Despite calls for drastic spending-cuts, government contractors are advertising at record levels.  In fact, DC’s local WTOP-FM, which targets government managers, reports an increase in government contractor advertising by as much as 15 percent this year.

There’s one problem though: no one can understand the ads.

According to a report in the Wall Street Journal this week, an increase in competition has led like Northrop Grumman and Quinetic North America to expand their marketing efforts in a way that has touched the broader public.

The “wooing” of government procurement officers used to be “conducted mainly in private.” But as the advertising has become more widespread, many Washington-area residents are utterly confused by cryptic ads plastered across metro cars and local buses.

The ads talk in governmentese, using “mysterious acronyms” the WSJ says gives “the ads the flavor of coded Cold War era shortwave radio broadcasts: ISR, F136, IPV6 and ICD-10.” And it seems the more obscure the ad the better. Take one for instance, that simply reads: “THOSE WITH A NEED TO KNOW, KNOW.”

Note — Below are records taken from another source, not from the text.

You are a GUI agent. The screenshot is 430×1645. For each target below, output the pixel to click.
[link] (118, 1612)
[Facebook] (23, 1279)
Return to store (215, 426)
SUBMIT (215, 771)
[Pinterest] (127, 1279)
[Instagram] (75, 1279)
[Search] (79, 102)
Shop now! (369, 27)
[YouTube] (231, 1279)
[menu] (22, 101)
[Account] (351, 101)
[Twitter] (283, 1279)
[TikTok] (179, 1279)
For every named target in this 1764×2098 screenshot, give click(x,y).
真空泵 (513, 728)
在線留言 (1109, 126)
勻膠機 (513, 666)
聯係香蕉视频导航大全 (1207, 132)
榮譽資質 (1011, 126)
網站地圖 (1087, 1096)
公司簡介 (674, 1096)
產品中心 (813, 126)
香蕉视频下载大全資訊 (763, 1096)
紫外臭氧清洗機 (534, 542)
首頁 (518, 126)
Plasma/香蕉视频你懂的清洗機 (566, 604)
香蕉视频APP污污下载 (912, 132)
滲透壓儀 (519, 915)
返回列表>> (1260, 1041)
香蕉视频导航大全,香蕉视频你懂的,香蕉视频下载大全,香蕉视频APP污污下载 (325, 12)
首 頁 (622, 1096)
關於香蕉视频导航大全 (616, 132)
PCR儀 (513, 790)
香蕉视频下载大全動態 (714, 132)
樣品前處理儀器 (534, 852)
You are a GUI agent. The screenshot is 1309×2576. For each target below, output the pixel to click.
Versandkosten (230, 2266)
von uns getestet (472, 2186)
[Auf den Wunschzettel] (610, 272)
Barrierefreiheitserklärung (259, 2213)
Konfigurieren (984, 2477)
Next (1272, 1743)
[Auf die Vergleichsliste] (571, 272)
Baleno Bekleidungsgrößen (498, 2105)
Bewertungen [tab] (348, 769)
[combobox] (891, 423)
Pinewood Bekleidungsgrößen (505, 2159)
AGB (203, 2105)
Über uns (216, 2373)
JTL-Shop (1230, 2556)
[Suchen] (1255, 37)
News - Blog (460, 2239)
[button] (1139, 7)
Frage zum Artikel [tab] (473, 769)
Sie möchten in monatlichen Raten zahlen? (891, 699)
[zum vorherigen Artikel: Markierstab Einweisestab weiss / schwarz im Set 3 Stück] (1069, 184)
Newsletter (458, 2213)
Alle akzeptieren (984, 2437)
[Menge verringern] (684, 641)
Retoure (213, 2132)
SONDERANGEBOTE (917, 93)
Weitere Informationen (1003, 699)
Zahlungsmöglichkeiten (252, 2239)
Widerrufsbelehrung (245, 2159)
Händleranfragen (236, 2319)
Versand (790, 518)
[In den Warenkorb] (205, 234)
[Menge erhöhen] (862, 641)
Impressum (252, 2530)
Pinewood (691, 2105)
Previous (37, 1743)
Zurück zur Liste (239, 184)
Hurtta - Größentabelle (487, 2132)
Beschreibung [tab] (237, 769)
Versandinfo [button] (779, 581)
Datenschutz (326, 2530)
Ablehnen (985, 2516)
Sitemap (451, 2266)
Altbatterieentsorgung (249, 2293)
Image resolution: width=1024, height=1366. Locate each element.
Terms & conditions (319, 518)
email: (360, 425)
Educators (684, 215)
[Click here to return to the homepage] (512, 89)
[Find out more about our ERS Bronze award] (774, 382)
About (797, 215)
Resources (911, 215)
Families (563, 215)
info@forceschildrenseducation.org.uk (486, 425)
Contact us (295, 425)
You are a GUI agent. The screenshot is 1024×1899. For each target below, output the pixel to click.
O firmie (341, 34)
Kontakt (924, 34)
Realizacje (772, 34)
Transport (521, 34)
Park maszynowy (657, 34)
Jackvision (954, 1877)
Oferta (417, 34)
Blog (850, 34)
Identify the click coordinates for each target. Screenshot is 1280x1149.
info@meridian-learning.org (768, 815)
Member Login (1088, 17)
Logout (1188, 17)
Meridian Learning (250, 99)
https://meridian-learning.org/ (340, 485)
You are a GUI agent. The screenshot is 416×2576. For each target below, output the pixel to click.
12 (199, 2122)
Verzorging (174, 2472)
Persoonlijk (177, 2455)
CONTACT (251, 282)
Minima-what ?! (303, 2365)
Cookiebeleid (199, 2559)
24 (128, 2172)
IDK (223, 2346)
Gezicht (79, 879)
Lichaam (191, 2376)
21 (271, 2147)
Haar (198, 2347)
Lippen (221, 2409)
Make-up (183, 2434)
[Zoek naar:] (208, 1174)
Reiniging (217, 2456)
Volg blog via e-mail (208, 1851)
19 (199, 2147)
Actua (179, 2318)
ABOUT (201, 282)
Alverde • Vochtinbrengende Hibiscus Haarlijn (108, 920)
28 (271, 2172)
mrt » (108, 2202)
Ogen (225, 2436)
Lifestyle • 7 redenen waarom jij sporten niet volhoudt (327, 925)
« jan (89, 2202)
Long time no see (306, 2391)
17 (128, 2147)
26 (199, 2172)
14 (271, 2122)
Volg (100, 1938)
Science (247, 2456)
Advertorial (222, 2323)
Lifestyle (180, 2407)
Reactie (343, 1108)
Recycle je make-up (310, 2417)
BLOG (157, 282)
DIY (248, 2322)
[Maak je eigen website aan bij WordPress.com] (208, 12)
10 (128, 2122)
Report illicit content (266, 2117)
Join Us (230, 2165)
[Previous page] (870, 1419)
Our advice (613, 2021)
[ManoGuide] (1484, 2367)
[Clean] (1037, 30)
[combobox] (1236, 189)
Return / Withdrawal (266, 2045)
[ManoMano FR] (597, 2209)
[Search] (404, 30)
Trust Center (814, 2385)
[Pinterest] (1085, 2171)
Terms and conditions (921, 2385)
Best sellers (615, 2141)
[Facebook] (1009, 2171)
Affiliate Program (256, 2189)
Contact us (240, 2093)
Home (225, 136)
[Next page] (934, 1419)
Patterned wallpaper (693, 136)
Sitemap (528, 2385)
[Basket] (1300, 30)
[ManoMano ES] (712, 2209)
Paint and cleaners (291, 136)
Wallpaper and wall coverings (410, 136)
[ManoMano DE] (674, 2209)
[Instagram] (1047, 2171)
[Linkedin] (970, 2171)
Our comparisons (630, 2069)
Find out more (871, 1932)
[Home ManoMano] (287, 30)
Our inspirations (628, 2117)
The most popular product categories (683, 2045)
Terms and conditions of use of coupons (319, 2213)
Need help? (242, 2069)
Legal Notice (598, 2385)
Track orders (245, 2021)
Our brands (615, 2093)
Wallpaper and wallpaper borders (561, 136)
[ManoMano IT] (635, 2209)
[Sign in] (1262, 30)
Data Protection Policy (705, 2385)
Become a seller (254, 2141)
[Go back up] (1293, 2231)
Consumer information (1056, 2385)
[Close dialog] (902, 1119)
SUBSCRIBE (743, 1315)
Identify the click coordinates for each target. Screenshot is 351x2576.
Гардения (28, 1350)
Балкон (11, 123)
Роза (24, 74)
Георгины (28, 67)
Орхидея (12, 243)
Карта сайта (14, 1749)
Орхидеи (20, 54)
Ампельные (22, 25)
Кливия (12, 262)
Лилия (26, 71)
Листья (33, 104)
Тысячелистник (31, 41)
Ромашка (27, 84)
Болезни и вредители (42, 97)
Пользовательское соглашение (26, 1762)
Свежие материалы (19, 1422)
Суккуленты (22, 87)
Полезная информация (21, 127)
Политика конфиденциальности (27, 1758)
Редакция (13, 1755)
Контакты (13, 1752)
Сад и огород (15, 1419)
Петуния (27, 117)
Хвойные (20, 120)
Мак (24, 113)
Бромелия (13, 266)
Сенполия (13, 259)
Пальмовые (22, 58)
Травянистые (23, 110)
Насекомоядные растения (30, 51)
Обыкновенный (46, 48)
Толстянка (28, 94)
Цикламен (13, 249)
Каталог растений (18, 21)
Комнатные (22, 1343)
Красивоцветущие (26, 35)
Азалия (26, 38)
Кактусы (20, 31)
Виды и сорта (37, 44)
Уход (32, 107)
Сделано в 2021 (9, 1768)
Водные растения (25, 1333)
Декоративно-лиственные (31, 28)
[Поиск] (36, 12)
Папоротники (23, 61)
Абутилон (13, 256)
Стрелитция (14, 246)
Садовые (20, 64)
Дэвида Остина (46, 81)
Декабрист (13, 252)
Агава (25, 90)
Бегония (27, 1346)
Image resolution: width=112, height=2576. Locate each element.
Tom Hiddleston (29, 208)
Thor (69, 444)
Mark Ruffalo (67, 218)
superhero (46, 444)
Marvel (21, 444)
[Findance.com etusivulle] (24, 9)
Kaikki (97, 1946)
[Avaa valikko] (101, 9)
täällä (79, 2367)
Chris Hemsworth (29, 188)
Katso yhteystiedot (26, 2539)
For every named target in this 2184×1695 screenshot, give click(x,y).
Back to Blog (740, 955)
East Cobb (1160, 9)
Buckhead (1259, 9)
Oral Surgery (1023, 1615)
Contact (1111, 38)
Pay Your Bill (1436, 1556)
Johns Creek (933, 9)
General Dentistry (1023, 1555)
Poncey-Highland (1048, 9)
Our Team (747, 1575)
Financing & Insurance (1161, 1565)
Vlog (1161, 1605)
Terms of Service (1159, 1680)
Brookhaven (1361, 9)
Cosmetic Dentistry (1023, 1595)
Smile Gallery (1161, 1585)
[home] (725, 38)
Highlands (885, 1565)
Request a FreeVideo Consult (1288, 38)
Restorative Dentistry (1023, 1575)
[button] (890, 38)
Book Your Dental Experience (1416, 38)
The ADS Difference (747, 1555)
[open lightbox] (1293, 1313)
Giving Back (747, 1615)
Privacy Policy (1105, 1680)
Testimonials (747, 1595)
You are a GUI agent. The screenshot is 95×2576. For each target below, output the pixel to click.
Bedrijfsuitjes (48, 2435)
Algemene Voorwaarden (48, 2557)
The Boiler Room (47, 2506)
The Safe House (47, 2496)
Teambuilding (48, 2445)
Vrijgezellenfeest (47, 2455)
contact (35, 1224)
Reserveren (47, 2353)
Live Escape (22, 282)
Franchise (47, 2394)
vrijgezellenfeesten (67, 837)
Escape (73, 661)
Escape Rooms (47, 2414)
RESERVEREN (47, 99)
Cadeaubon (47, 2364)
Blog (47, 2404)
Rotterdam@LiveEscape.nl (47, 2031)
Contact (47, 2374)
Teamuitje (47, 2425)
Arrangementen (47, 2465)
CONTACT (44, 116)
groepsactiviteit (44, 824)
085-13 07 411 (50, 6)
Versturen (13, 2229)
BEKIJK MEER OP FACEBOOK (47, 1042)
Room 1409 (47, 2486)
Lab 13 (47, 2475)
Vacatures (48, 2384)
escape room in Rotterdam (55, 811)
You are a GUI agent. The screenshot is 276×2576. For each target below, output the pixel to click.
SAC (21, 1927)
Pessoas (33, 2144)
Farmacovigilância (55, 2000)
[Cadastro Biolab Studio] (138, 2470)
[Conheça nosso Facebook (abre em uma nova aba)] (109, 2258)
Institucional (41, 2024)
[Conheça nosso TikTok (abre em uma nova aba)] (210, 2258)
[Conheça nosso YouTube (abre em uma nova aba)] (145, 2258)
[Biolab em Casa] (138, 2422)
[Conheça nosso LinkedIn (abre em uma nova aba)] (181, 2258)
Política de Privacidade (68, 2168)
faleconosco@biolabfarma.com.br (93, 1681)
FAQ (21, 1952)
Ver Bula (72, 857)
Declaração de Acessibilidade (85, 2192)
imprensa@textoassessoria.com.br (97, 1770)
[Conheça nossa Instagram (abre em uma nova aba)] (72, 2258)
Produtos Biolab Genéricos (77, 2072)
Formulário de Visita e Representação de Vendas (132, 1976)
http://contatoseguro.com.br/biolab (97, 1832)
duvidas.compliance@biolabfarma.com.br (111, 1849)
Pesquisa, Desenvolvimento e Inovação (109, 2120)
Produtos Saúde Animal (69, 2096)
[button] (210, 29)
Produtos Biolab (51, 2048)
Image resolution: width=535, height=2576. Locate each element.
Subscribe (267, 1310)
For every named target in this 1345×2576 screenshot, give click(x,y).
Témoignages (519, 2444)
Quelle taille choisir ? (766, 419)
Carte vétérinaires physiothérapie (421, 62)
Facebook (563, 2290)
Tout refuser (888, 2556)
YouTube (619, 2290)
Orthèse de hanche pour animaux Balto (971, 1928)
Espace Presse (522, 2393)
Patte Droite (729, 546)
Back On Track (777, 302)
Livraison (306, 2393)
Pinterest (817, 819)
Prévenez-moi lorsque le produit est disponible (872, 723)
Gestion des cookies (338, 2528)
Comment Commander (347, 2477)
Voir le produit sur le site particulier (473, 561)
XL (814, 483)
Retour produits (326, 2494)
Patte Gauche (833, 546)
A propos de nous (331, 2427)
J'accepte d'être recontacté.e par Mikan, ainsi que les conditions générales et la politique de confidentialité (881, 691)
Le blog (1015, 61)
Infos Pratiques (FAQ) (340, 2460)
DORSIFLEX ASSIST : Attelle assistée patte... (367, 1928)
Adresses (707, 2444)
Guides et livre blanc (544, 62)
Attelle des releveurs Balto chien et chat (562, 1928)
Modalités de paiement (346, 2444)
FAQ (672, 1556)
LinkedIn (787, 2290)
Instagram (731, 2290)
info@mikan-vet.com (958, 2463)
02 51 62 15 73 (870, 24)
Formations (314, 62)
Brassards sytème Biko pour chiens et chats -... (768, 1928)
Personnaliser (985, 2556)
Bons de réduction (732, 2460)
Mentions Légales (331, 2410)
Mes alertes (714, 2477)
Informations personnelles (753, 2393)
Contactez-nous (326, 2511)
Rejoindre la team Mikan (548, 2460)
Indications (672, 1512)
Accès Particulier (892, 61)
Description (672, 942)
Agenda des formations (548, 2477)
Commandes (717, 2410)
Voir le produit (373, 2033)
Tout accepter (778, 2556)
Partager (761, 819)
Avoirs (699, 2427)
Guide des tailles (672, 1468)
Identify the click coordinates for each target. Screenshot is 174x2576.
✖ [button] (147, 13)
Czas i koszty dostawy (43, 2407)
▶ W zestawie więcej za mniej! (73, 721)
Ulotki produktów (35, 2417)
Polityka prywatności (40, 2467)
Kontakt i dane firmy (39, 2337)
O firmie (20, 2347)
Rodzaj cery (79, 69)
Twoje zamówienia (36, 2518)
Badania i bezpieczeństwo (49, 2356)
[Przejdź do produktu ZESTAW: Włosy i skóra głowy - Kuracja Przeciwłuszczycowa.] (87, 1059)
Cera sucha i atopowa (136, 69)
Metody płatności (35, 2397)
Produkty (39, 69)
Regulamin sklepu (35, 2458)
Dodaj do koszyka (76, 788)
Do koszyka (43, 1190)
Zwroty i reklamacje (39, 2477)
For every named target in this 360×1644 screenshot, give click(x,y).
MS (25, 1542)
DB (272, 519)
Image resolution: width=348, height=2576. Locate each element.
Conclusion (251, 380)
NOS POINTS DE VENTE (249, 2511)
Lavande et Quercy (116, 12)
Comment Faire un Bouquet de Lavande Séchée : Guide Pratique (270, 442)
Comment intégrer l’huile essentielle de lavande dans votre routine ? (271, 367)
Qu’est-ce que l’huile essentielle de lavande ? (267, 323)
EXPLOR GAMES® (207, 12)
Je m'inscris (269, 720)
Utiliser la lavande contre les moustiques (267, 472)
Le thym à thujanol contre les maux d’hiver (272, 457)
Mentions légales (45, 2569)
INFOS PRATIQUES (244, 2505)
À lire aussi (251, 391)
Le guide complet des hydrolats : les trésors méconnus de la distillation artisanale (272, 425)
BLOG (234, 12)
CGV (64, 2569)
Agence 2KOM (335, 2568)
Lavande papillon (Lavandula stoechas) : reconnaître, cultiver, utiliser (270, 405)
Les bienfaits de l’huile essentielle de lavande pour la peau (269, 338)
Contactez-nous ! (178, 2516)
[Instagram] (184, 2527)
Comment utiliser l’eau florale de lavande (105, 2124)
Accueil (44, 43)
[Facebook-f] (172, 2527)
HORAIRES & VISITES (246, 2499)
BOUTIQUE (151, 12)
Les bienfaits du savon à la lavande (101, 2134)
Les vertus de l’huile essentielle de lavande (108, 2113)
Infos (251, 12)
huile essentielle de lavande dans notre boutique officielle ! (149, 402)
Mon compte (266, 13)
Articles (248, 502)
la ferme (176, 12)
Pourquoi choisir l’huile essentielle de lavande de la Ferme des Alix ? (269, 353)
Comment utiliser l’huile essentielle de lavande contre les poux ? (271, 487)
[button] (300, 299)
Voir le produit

But it may be that these enigmatic ads are a bit too unintelligible: even procurement officers claim they often can’t understand them.

According to the article, Northrop Grumman ran an ad in a metro stop picturing a “bombed-out city neighborhood,” followed with the text, ‘By the time you’ve identified the threat, we’ve already taken it out of the picture.’ In the lower, right-hand corner, a single clue: ISR.”

A lengthy online conversation ensued in which viewers revealed they “still don’t even get what they mean.”